Aim ▸
Answer these about the forum post on minimizing windows in Mac OS X:
1. On what date was the post written?
2. How many documents does the writer say they are sometimes working on at the same time?
3. What option does the writer say there should be in OS X?

Provided text ▸
## Begin

# minimizing windows in Mac OS X



## rene (Dec 31, 2000)

My comments are about the way you minimize windows in OS X.
I have mentioned this to Apple, but only now did I realize HOW IMPORTANT it really is. 
In my opinion the FUTURE of the Mac OS (and Apple computers) could depend on it.
(as far as being a pleasant OS and the leader in the graphic field is concerned)
Let\\\'s say I am working in my favorite graphics or webdesign program...Sometimes I am
working on 5 documents at the same time, copying and pasting from one document to the other. 
If one or more documents (or pallettes for that matter) are in the way, I can just click the titlebalk
and it/they collapse to a neat bar. I can then drag them out of the way, but can easily find again when
I want to work on it again, coz\\\' they remain on the desktop.(this is such a COOL feature, only the Mac OS has it!)
Then I imagined the same scenario working in Mac OS X... HORROR!!Every document or palette would 
dissappear into the dock BUT...in the dock are many, many icons already (no Apple menu, you see...)
What HORROR it will be to find the right document again between all those tiny icons...
(want to work on \\\'doc.1\\\'...first go to the dock, find it,work on it, click it to send it to the dock again,
want to work on \\\'doc.2\\\'...first go to the dock, find it, click it... NEED I GO ON?)
I really and strongly believe that the \\\'old\\\' way of minimizing SHOULD be maintained in OS X.
There SHOULD be an option to choose between OS 9 style and OS X style minimizing,
becoz when working in graphics or webdesign applications the \\\'new\\\' style is HIGHLY impractible!

## End

Listed records ▸
## Begin

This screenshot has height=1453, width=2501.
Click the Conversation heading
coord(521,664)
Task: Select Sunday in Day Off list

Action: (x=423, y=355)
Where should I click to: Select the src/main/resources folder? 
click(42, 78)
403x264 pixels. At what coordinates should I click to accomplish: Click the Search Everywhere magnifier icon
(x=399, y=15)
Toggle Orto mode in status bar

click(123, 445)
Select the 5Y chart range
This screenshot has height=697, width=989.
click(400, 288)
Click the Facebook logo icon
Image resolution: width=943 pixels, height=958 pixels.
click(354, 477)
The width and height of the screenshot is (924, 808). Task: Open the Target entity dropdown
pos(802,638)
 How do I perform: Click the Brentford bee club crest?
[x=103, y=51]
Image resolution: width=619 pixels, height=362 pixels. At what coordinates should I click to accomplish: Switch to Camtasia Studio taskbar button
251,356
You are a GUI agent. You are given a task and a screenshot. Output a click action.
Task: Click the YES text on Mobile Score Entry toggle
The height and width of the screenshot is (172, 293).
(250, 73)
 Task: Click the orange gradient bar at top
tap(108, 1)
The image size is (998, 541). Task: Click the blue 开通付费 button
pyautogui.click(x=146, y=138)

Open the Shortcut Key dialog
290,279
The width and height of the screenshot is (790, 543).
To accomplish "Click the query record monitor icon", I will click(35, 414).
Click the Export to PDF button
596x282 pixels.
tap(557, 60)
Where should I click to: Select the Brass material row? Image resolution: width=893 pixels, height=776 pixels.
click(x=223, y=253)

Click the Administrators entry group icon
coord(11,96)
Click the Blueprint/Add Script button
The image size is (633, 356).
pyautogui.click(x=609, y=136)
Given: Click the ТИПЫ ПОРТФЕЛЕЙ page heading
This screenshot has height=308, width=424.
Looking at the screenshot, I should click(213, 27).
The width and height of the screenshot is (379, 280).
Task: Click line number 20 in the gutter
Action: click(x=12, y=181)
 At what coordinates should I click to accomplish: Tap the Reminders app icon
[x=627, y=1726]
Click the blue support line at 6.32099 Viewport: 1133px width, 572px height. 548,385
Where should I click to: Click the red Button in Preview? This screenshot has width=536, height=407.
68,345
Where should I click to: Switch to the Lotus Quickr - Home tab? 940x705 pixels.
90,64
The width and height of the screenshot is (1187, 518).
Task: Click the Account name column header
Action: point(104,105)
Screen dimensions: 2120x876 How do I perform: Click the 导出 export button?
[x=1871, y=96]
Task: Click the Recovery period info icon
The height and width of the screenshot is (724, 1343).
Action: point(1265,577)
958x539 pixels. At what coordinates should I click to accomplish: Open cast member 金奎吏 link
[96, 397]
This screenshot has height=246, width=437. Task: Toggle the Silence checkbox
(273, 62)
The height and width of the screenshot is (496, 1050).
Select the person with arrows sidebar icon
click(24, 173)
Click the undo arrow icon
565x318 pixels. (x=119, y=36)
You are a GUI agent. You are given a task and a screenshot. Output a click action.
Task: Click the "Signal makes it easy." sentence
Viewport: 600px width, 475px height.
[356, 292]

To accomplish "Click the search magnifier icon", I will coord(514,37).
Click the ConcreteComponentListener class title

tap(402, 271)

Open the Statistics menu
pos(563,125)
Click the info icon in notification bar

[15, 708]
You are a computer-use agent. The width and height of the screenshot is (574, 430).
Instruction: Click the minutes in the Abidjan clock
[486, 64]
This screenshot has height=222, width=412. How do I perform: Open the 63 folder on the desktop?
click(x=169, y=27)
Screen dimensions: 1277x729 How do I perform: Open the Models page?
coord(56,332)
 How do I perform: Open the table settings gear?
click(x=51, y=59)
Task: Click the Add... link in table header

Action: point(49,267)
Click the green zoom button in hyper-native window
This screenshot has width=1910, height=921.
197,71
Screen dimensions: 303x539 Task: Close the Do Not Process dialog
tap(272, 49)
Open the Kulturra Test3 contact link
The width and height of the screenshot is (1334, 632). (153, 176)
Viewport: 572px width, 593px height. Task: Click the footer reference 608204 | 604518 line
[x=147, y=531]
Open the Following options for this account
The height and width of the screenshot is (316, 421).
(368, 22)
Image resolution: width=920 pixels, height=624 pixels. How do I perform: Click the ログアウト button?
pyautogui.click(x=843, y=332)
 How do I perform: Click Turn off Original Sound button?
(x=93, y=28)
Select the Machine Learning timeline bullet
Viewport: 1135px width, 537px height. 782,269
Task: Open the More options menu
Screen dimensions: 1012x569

## End

Written reply ▸
1. Dec 31, 2000
2. 5
3. An option to choose between OS 9 style and OS X style minimizing